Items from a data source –
*** Begin section ***
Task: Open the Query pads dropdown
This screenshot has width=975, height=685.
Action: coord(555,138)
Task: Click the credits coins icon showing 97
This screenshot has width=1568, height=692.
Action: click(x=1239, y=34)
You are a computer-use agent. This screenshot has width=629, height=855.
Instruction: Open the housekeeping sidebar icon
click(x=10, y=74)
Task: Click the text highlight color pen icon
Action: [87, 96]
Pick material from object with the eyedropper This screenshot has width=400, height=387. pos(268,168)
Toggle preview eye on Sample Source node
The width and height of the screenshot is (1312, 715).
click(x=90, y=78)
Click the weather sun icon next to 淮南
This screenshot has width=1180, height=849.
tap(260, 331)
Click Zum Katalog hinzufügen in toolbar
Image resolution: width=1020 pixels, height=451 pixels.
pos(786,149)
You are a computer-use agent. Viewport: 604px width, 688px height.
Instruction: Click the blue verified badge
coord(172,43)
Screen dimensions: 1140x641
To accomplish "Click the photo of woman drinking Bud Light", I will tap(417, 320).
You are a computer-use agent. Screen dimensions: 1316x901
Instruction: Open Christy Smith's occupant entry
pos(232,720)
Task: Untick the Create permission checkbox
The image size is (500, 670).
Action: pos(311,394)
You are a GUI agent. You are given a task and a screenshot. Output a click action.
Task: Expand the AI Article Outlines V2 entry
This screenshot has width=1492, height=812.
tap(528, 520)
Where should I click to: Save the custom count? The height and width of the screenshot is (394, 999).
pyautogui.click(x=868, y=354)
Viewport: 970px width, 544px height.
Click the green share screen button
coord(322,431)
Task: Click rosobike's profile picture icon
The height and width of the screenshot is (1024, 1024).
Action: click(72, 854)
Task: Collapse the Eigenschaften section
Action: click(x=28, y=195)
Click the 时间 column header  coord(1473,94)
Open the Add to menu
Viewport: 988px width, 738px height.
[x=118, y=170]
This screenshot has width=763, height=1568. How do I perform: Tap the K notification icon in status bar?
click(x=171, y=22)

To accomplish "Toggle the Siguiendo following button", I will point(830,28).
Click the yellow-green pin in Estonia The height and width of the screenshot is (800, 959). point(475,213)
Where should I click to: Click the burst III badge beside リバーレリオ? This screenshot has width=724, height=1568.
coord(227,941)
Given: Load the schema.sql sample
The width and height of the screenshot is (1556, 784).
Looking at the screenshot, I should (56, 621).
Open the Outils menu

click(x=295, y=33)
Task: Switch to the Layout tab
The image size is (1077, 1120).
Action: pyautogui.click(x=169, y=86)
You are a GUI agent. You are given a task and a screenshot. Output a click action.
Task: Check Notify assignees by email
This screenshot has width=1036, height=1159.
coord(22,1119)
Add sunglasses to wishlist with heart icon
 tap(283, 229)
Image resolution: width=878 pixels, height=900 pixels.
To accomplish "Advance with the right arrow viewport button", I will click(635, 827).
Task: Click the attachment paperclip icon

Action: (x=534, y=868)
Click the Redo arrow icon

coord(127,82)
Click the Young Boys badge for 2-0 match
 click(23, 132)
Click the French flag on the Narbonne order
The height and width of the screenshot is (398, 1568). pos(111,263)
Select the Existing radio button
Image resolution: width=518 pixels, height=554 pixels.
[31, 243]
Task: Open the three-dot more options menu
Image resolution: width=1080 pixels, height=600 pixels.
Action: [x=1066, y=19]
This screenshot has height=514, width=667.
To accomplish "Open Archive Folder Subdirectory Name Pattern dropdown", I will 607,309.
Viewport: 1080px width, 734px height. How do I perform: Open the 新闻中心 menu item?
*** End section ***
Description of the task – List each line of the records that holds the string "agent".

Task answer –
You are a computer-use agent. This screenshot has width=629, height=855.
You are a computer-use agent. Viewport: 604px width, 688px height.
You are a computer-use agent. Screen dimensions: 1316x901
You are a GUI agent. You are given a task and a screenshot. Output a click action.
You are a GUI agent. You are given a task and a screenshot. Output a click action.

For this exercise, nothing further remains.